Streaming — options, options, which to choose?

Say you have a data source that changes several times per day and you want an updated view of that data every ten minutes — that’s a streaming use case. Likewise, if you want to see updated statistics from sensors every 60 seconds, that is also a streaming use case. Often, streaming is defined in a very narrow window — very fast moving data that requires instant action. In reality, however, most streaming use cases are between 60 seconds and 10 minutes because that is as fast as a person or process will act on the changing data. Our streaming technologies are designed to meet customers and use cases where they are, rather than pushing them to process data faster than they can use it.

It’s not just the definition of _streaming_ that varies, there are also different ways to work with streaming data inside of Snowflake. Having multiple tools for the job is by design — since streaming needs and use cases differ, so should the options we make available inside of Snowflake. This post covers three key reasons to choose one method over another; specifically, let’s unpack to three decisions for choosing how to _process_ streaming data — Streams and Tasks and Dynamic Tables.

1: Declarative or imperative?

Do you want to specify how things get done, or what the outcome should be? The difference between the two will be one of the biggest differences between Dynamic Tables and Streams & Tasks.

What do I mean by declarative and imperative? As a very high-level summary:

In a declarative model you specify what the outcome should be. In the case of a Dynamic Table, you specify a query for the end result — the table. You are essentially declaring what you want the output to look like, the table, and are letting Snowflake figure out how to do it.

In an imperative model you provide the control flow or logic to shape each step of the execution. The focus of this model is shaping how the execution is performed so you can guide Snowflake to the end result you want.

When you are choosing on how to build a pipeline, this decision between declarative and imperative is a big one. If you have complex application requirements, or want detailed control about how things get done, then imperative makes sense. While this model offers fine-grained control, it comes with a cost — a higher level of effort is needed to create and maintain imperative applications. Because everything must be specified upfront, the cost to build a pipeline is higher. If you are focused on the outcome you want and are less opinionated about how things get done, then a declarative model makes more sense. The upfront costs to develop and maintain a declarative pipeline can be lower.

There are other considerations when choosing between these two that might not be immediately obvious. For example, with an imperative pipeline, you may need more documentation so anyone who did not create the pipeline knows how it works and what is going on. With a declarative pipeline, on the other hand, almost anyone can look at the outcomes and results to understand how the pipeline works because something else is handling the execution.

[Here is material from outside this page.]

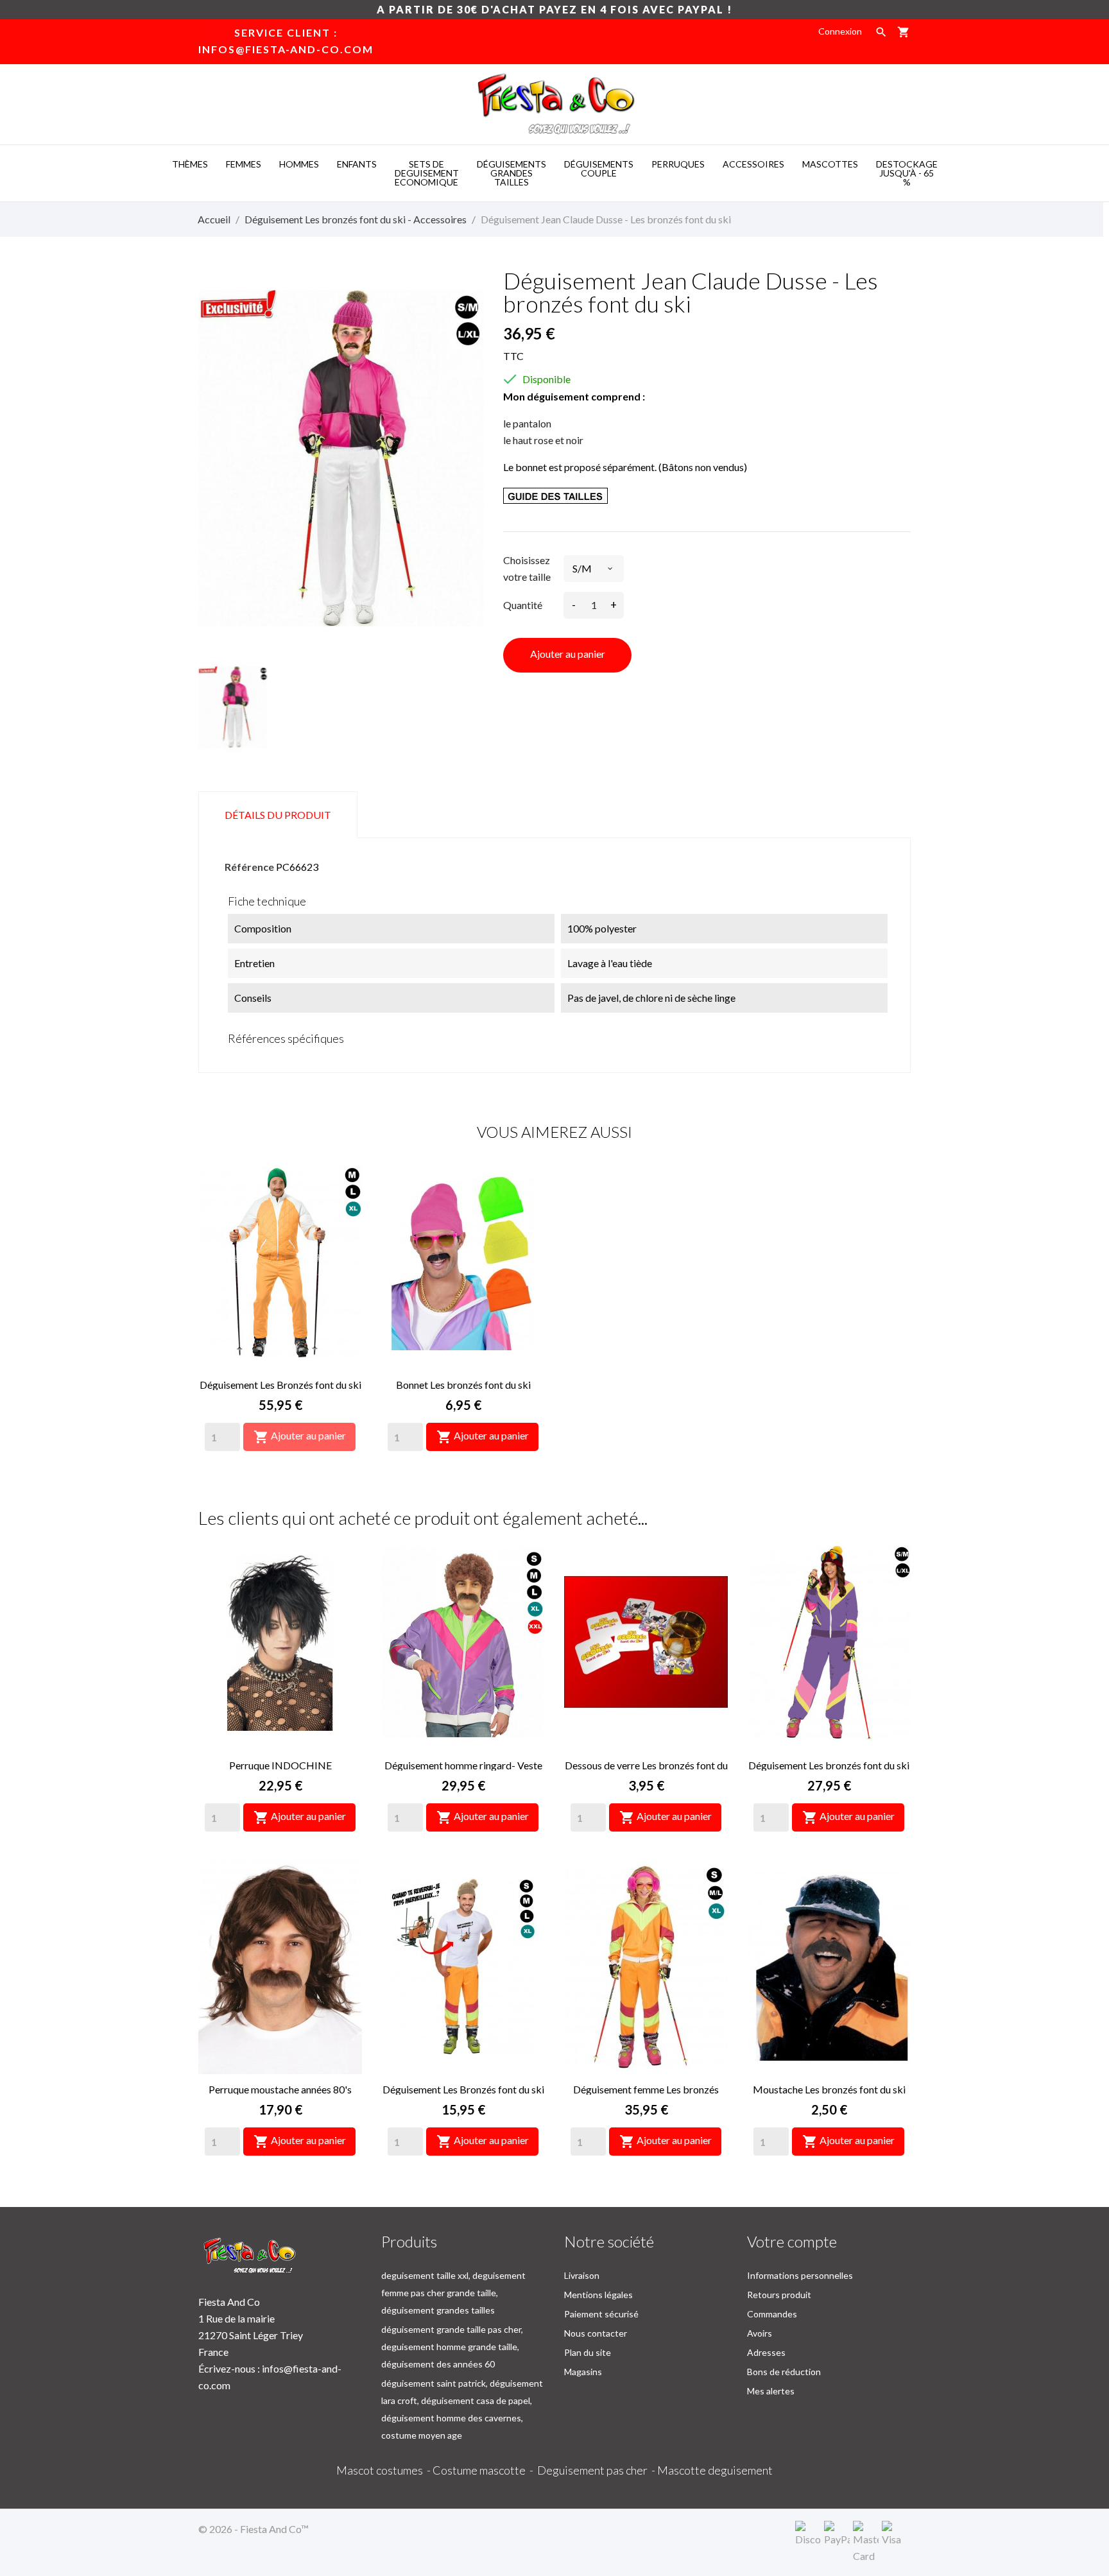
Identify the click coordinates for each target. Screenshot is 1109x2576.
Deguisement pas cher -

Want an example? Think about dinner. In an imperative model, you will not only think of a dish to make, but you will also want to have a hand in how the dish gets made at each step — how much to add, when to heat and cool, and what ingredients to use. In a declarative model, you choose what you want from a menu and let the kitchen handle the cooking for you.

2: Automatic or manual?

After you choose the programming model that makes sense for your use case, the next big question to ask is — how should resources be used to run that program? Do you want manual control over how the pipeline runs, or would automatic execution be more useful?

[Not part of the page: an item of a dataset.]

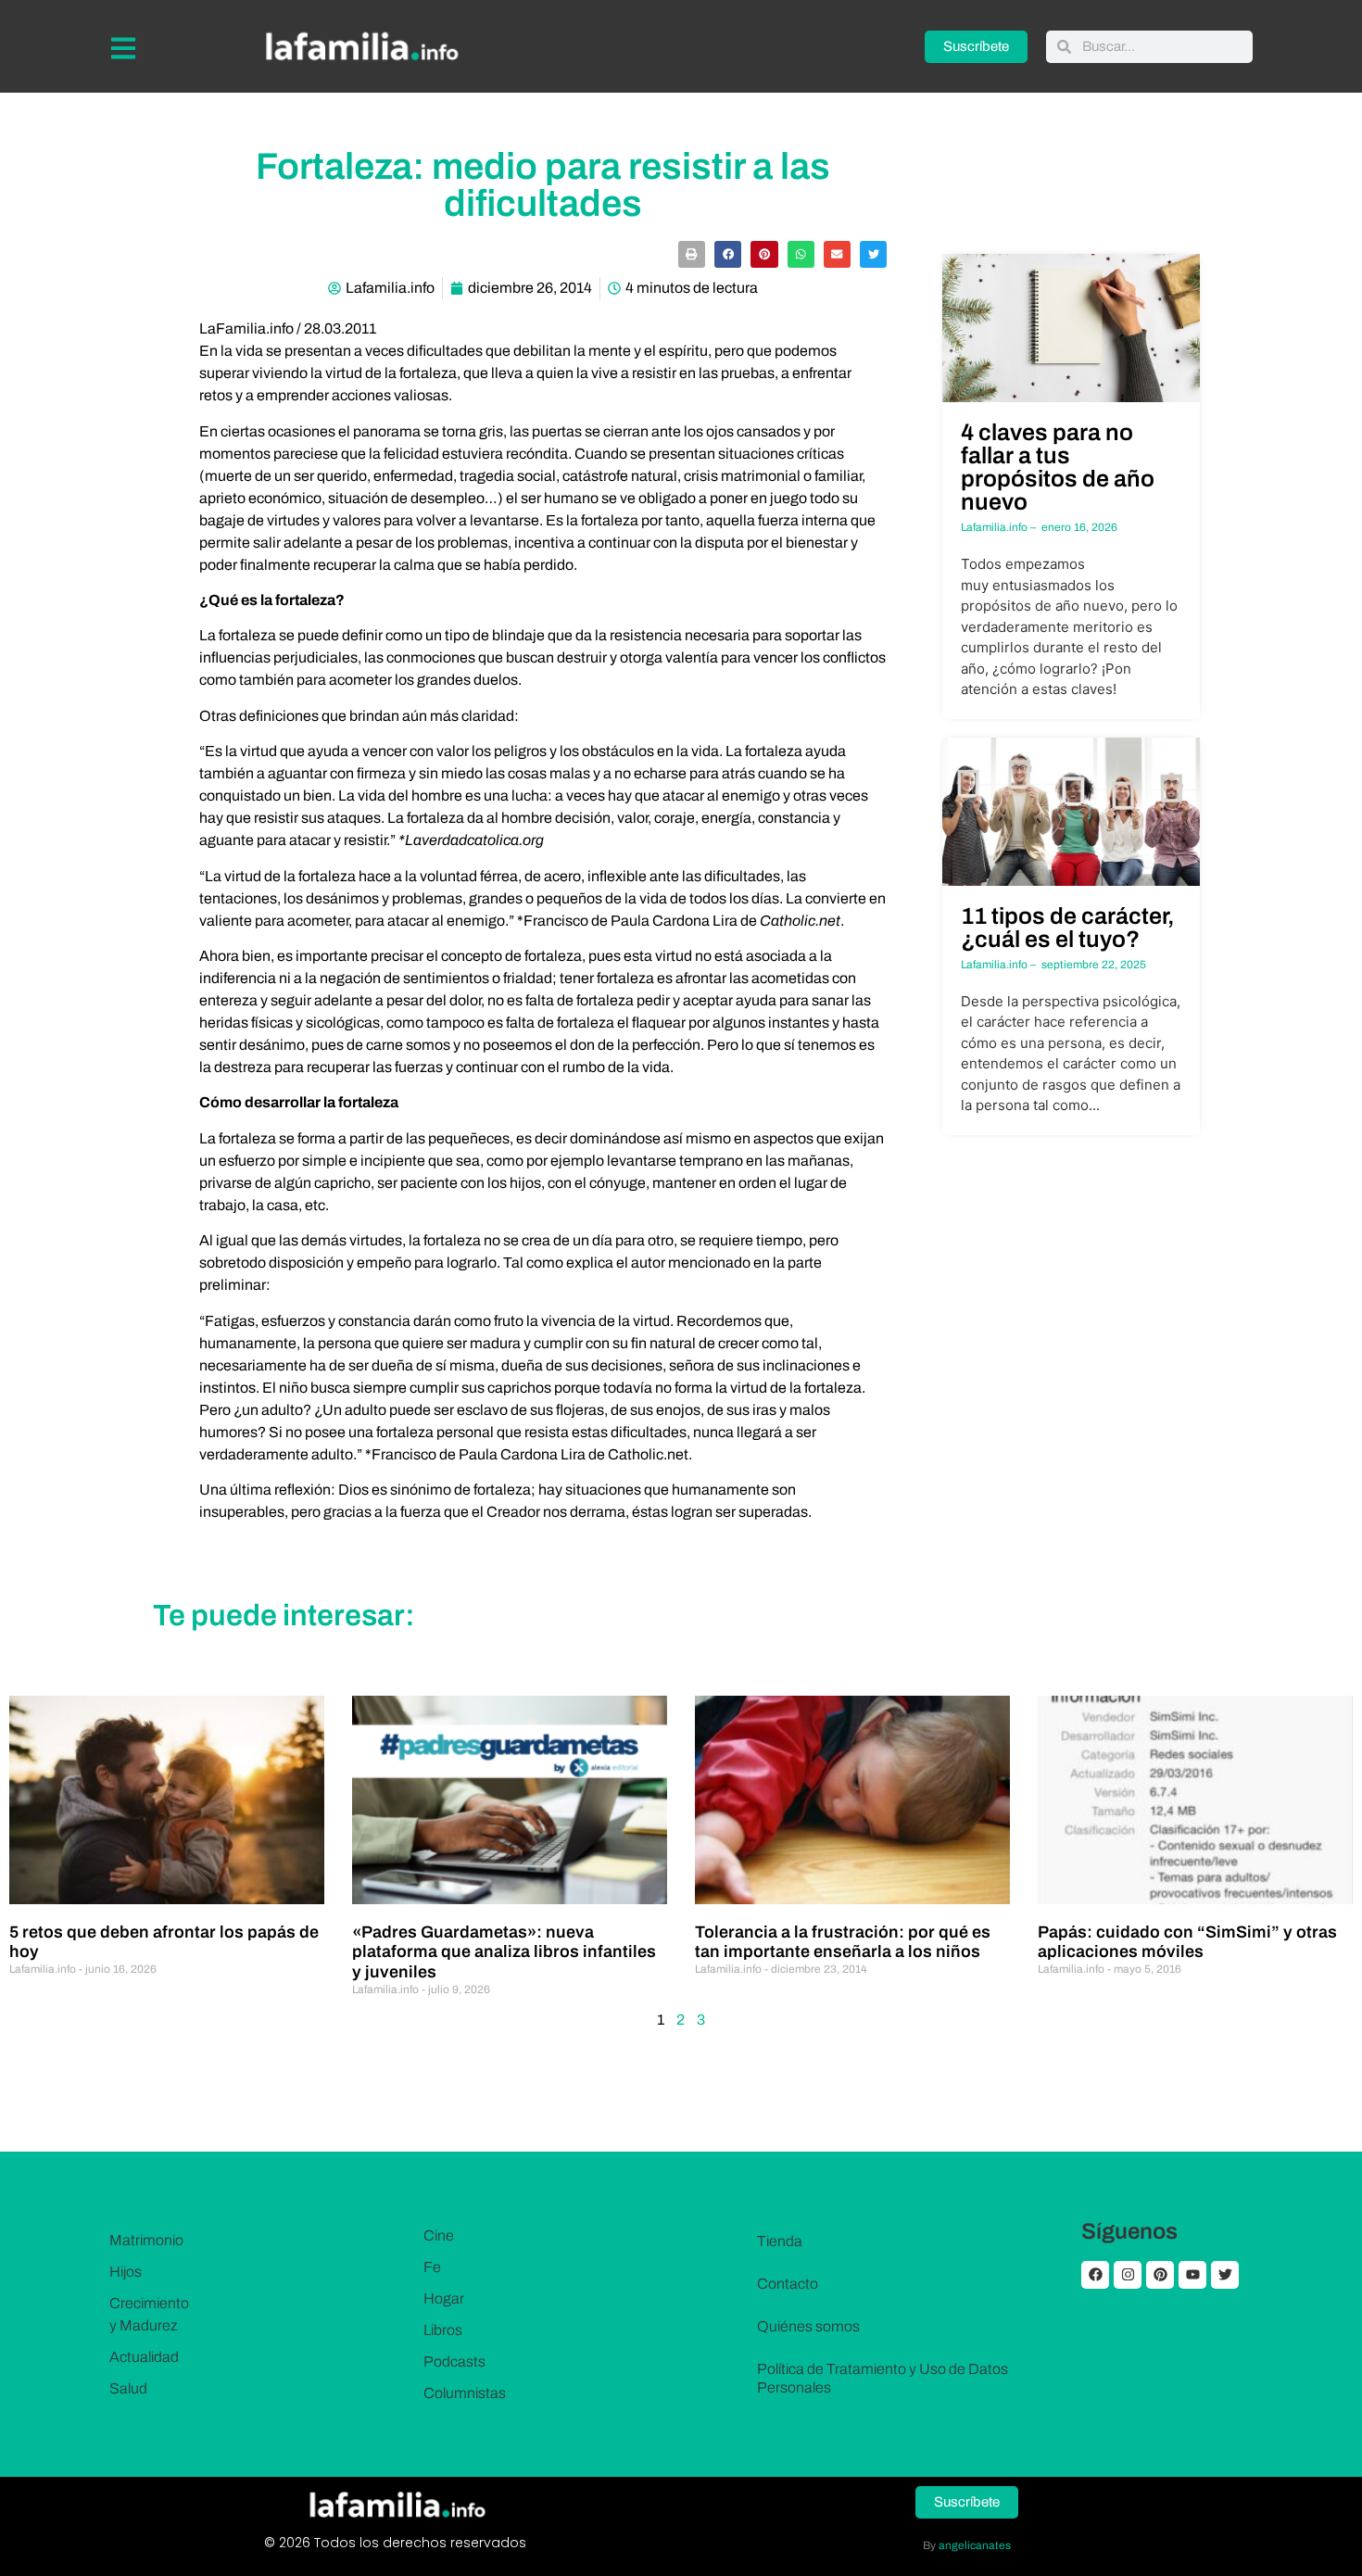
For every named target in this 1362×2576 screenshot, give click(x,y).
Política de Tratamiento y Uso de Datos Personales (882, 2378)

With Streams & Tasks you have a spectrum of control between fully manual and somewhat automatic. Manual control can be useful in many cases — such as when you want to precisely control the resources used to run applications, have to navigate complex use cases or application states, or are wary of systems that provide more automation. Streams and Tasks puts you in the driver’s seat to choose the right level of automation, which provides options but also requires more work on your end to choose.

One big goal of Dynamic Tables is to automate as much of the execution as possible. Moreover, we not only want to automate the execution, but do it in a way that provides as efficient execution as possible. For example, in Dynamic Tables, you only need to specify a lag parameter as your objective for data freshness, while Snowflake figures out how frequently to refresh to meet that objective. As we will cover later, there’s also a way to tell downstream tables to refresh based on upstream tables — making life super easy. Refreshes, however, are done incrementally.

What does this mean? Well, if you refresh a table you can do it in one of two ways — you can refresh the entire table every time you want it updated or you can incrementally refresh only the parts that changed. Incremental refreshes are more cost and effort-efficient because work is only done on the data that has changed since the table was last refreshed. Dynamic Tables are designed to perform incremental updates, even when complex logic such as windowing functions are used.

What does this all mean? Generally speaking, unless you have a need to control the flow (imperative) and also how resources are used to run that program, automatic resource management can make a lot more sense. Automatic execution can save not only compute resources, but also your time in attention — instead of shaping the resources used to run a pipeline (manual) you can start working on your next pipeline because everything is automatic.

As with the programming model, there are also some interesting outcomes when automatic execution is chosen. For instance, consider error handling. Dynamic Tables with their automatic execution are designed to be fault resistant and provide rich data about how each refresh happened — things that would often be one’s responsibility if they instead chose manual execution.

3: How will this pipeline change over time?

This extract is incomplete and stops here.